BEGIN SOURCE DATA

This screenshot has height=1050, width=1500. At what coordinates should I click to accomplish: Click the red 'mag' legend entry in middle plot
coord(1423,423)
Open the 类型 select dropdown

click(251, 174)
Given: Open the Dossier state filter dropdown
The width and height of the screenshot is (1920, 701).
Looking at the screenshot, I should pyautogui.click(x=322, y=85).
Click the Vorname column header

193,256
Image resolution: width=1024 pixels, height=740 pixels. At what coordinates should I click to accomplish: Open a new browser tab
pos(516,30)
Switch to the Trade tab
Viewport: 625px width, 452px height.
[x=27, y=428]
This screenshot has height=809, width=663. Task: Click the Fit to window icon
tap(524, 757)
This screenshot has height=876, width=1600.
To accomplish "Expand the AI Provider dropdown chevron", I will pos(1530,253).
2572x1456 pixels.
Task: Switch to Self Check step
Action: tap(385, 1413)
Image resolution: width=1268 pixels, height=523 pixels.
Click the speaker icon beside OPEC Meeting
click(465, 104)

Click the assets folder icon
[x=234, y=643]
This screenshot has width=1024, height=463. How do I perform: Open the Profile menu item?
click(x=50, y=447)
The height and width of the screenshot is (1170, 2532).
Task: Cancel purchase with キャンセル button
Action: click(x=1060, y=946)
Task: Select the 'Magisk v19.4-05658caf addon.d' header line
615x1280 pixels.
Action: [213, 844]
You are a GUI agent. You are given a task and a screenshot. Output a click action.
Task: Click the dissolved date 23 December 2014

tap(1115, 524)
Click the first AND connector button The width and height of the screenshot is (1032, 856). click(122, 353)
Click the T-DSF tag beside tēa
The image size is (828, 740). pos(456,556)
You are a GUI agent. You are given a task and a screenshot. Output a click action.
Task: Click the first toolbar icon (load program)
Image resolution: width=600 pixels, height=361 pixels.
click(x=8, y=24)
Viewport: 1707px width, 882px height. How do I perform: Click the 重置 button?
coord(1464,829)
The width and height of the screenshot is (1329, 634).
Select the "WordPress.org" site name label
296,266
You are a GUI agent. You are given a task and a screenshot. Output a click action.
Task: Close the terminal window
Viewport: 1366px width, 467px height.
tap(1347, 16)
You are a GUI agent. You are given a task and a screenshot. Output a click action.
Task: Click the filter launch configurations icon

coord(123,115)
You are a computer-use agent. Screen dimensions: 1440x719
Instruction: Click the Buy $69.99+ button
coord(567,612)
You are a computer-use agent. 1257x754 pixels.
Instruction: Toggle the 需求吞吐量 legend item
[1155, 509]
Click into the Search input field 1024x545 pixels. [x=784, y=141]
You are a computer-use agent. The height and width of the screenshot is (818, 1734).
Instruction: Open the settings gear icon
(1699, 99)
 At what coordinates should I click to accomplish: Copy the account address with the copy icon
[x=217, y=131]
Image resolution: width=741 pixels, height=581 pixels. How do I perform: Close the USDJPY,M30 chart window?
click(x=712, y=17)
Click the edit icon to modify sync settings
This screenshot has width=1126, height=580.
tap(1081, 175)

END SOURCE DATA

> [EXERCISE AIM]:
Above are the records. Identify each line that contains the word "computer".

> [RESPONSE AREA]:
You are a computer-use agent. Screen dimensions: 1440x719
You are a computer-use agent. 1257x754 pixels.
You are a computer-use agent. The height and width of the screenshot is (818, 1734).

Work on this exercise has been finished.